--- start TEXT SEGMENT ---

This allows the developer to determine more easily the focal point of
any performance problems in the source code.
</para>
<para>
All such data can be classified as either <glossterm>exact</glossterm>
or <glossterm>statistical</glossterm>. Exact data tells the whole story:
no elements are missing from the data. For example, function call counts are
usually calculated at <emphasis>every</emphasis> function call, so the
total counts are 100% accurate.
</para>
<para>
Statistical data, in contrast, is not 100% accurate. Rather, for the data to be
useful, it is expected that it is a realistic representation of the true data set.

--- end TEXT SEGMENT ---

*PROBLEM TO WORK ON*:
From the excerpt on profiling data, extract the passage starting at "This allows the" and ending at "are 100% accurate.". The lines after the excerpt on profiling data have no part in this.

--- start DATA PROVIDED ---

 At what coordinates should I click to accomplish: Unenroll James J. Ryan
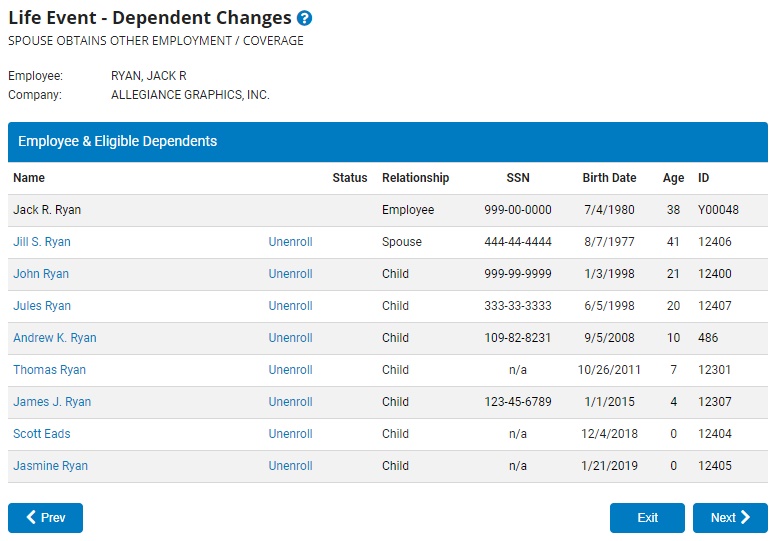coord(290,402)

--- end DATA PROVIDED ---
--- start DATA PROVIDED ---

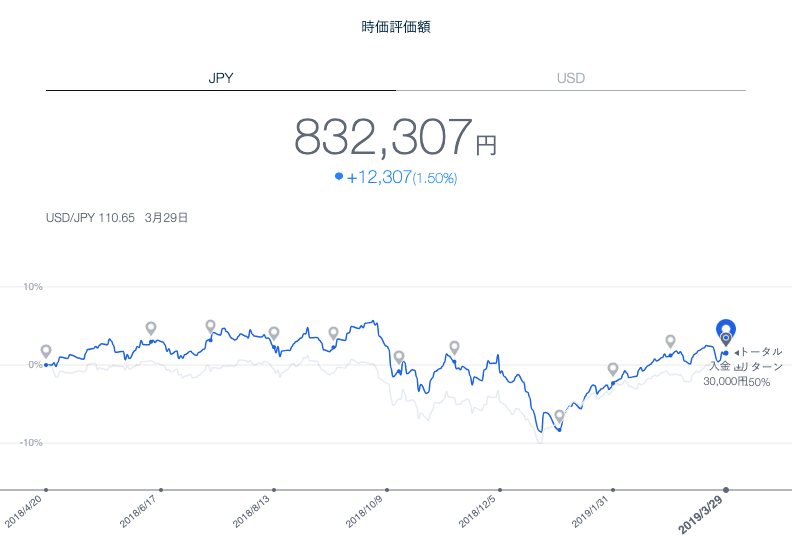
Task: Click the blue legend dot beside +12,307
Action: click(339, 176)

--- end DATA PROVIDED ---

*RESULT BELOW*:
This allows the developer to determine more easily the focal point of
any performance problems in the source code.
</para>
<para>
All such data can be classified as either <glossterm>exact</glossterm>
or <glossterm>statistical</glossterm>. Exact data tells the whole story:
no elements are missing from the data. For example, function call counts are
usually calculated at <emphasis>every</emphasis> function call, so the
total counts are 100% accurate.